* [PATCH] badness() dramatically overcounts memory
@ 2008-02-05 3:34 Jeff Davis
2008-02-05 4:13 ` Balbir Singh
0 siblings, 1 reply; 7+ messages in thread
From: Jeff Davis @ 2008-02-05 3:34 UTC (permalink / raw)
To: linux-kernel, linux-mm
[-- Attachment #1: Type: text/plain, Size: 821 bytes --]
In oom_kill.c, one of the badness calculations is wildly inaccurate. If
memory is shared among child processes, that same memory will be counted
for each child, effectively multiplying the memory penalty by N, where N
is the number of children.
This makes it almost certain that the parent will always be chosen as
the victim of the OOM killer (assuming any substantial amount memory
shared among the children), even if the parent and children are well
behaved and have a reasonable and unchanging VM size.
Usually this does not actually alleviate the memory pressure because the
truly bad process is completely unrelated; and the OOM killer must later
kill the truly bad process.
This trivial patch corrects the calculation so that it does not count a
child's shared memory against the parent.
Regards,
Jeff Davis
[-- Attachment #2: linux-badness.diff --]

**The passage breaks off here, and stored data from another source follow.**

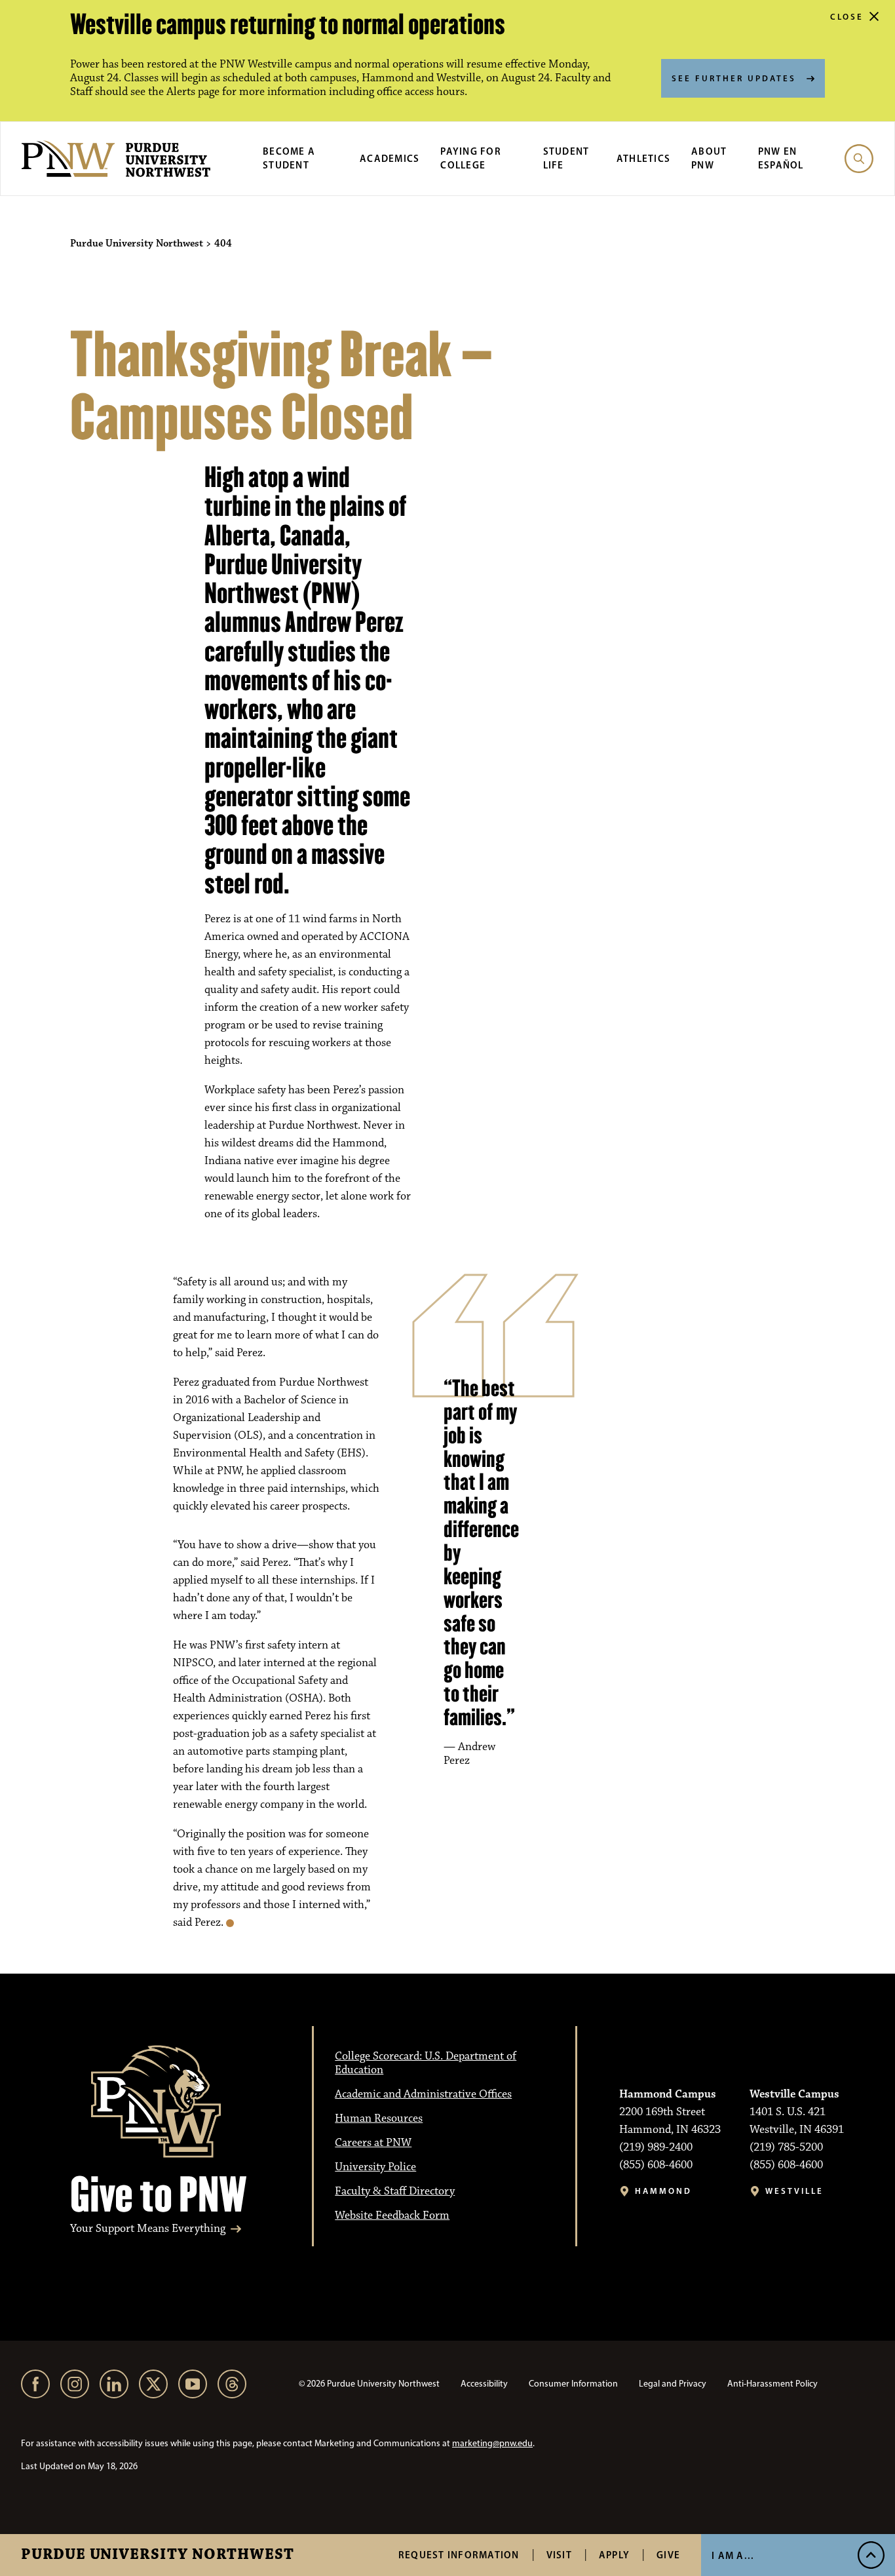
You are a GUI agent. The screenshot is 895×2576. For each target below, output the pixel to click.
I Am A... (733, 2555)
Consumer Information (573, 2383)
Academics (389, 158)
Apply (614, 2554)
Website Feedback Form (392, 2215)
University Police (375, 2167)
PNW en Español (781, 158)
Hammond (663, 2191)
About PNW (709, 158)
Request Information (459, 2554)
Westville (794, 2191)
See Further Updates (734, 78)
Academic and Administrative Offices (423, 2094)
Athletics (643, 158)
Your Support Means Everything (147, 2229)
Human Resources (379, 2118)
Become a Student (289, 158)
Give (668, 2554)
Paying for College (470, 158)
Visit (559, 2554)
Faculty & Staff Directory (395, 2191)
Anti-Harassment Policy (772, 2383)
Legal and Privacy (672, 2383)
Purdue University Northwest (157, 2555)
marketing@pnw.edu (492, 2443)
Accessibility (484, 2383)
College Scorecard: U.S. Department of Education (425, 2063)
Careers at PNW (373, 2143)
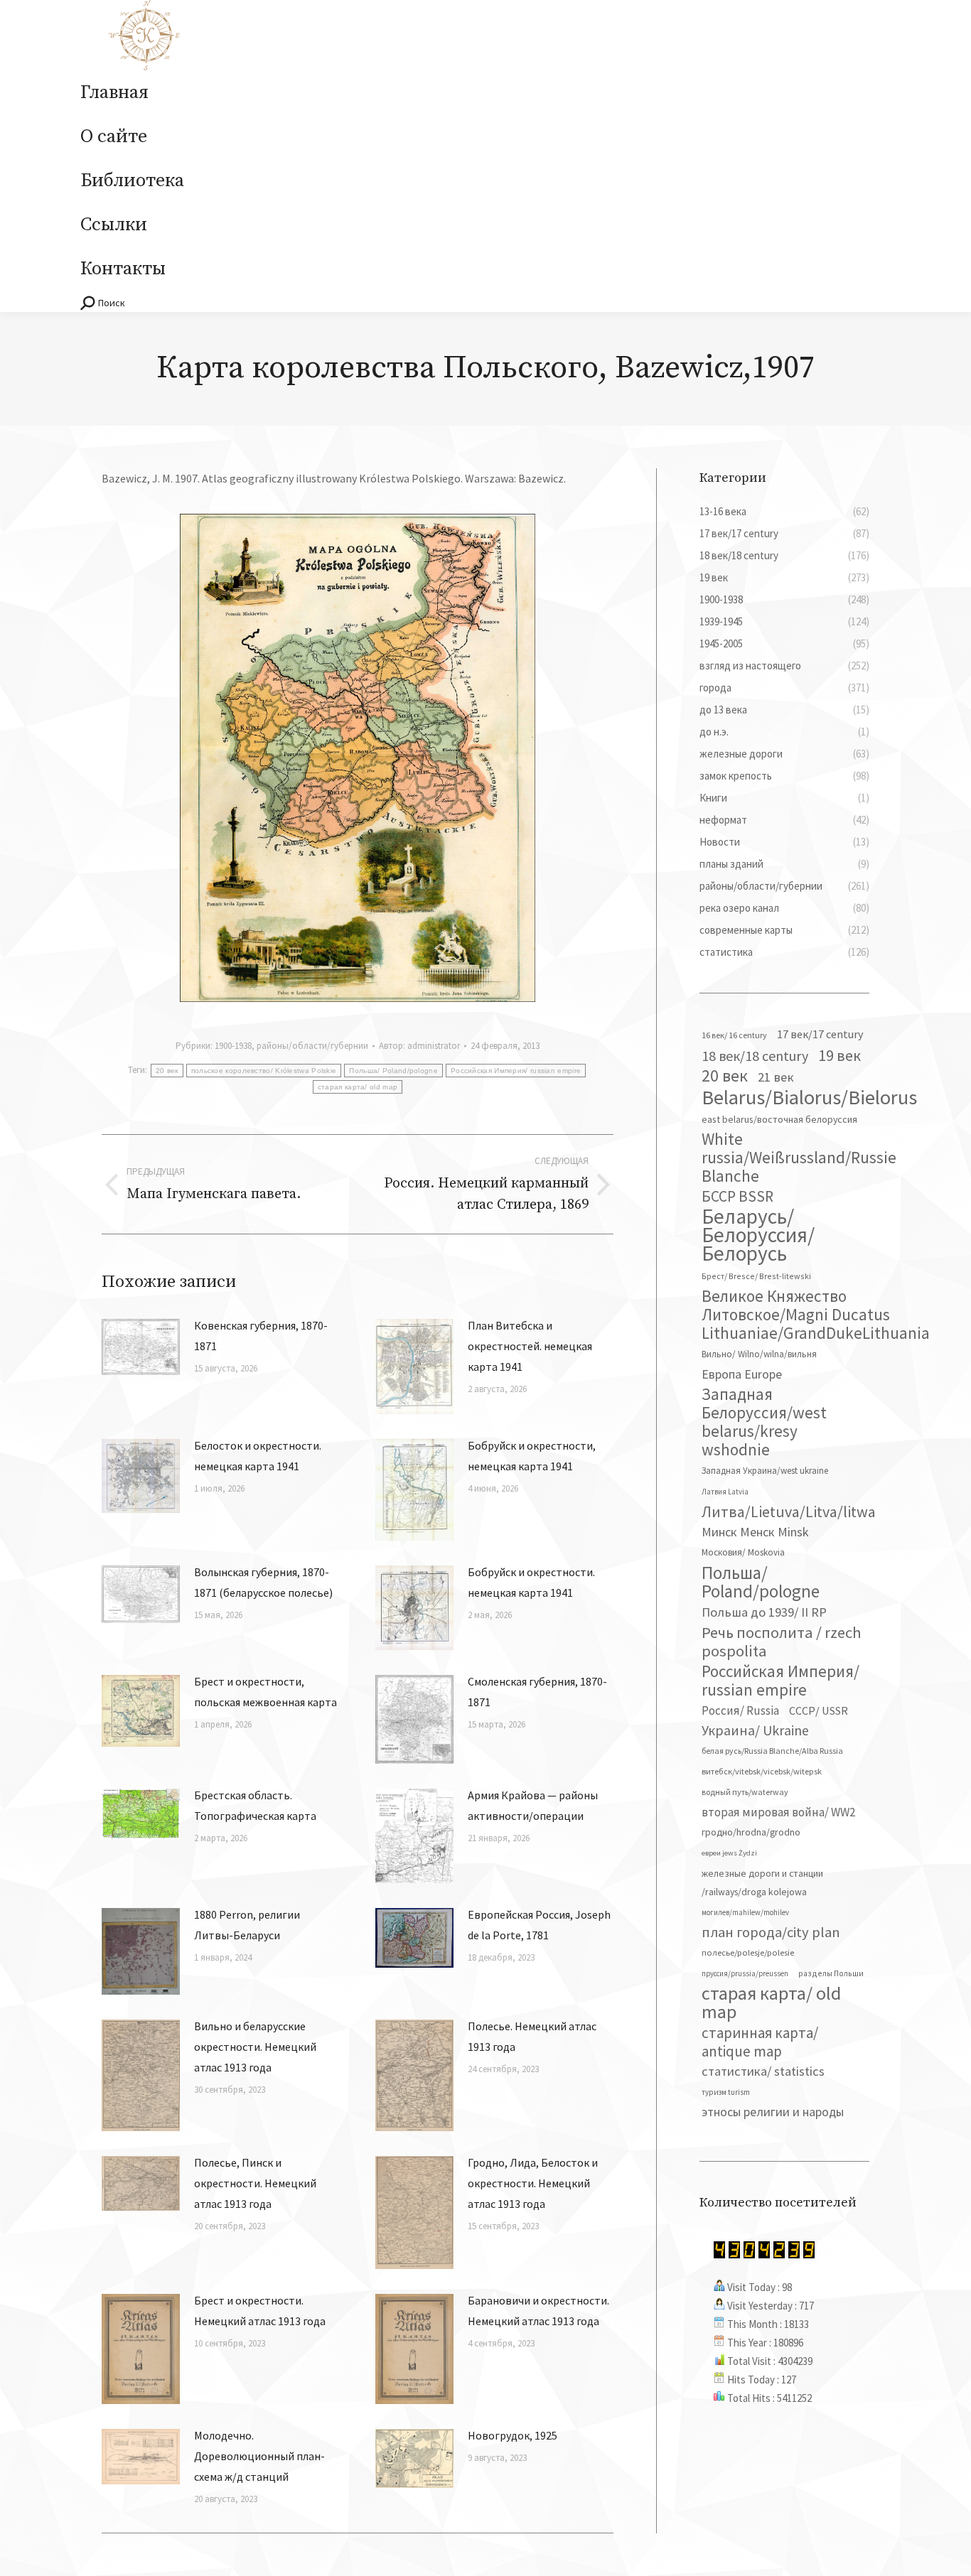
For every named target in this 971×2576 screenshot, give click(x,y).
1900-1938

[-- Type: text/x-patch, Size: 776 bytes --]
--- mm/oom_kill.c.orig 2007-08-01 10:41:53.000000000 -0700
+++ mm/oom_kill.c 2008-02-04 14:47:10.000000000 -0800
@@ -83,11 +83,14 @@
* machine with an endless amount of children. In case a single
* child is eating the vast majority of memory, adding only half
* to the parents will make the child our kill candidate of choice.
+ * When counting the children's vmsize against the parent, we
+ * subtract shared_vm first, to avoid overcounting memory that is
+ * shared among the child processes and the parent.
*/
list_for_each_entry(child, &p->children, sibling) {
task_lock(child);
if (child->mm != mm && child->mm)
- points += child->mm->total_vm/2 + 1;
+ points += (child->mm->total_vm - child->mm->shared_vm)/2 + 1;
task_unlock(child);
}
^ permalink raw reply [flat|nested] 7+ messages in thread
* Re: [PATCH] badness() dramatically overcounts memory
2008-02-05 3:34 [PATCH] badness() dramatically overcounts memory Jeff Davis
@ 2008-02-05 4:13 ` Balbir Singh
2008-02-05 23:02 ` Jeff Davis
0 siblings, 1 reply; 7+ messages in thread
From: Balbir Singh @ 2008-02-05 4:13 UTC (permalink / raw)
To: Jeff Davis; +Cc: linux-kernel, linux-mm
Jeff Davis wrote:
> In oom_kill.c, one of the badness calculations is wildly inaccurate. If
> memory is shared among child processes, that same memory will be counted
> for each child, effectively multiplying the memory penalty by N, where N
> is the number of children.
>
> This makes it almost certain that the parent will always be chosen as
> the victim of the OOM killer (assuming any substantial amount memory
> shared among the children), even if the parent and children are well
> behaved and have a reasonable and unchanging VM size.
>
> Usually this does not actually alleviate the memory pressure because the
> truly bad process is completely unrelated; and the OOM killer must later
> kill the truly bad process.
>
> This trivial patch corrects the calculation so that it does not count a
> child's shared memory against the parent.
>
Hi, Jeff,
1. grep on the kernel source tells me that shared_vm is incremented only in
vm_stat_account(), which is a NO-OP if CONFIG_PROC_FS is not defined.
2. How have you tested these patches? One way to do it would be to use the
memory controller and set a small limit on the control group. A memory
intensive application will soon see an OOM.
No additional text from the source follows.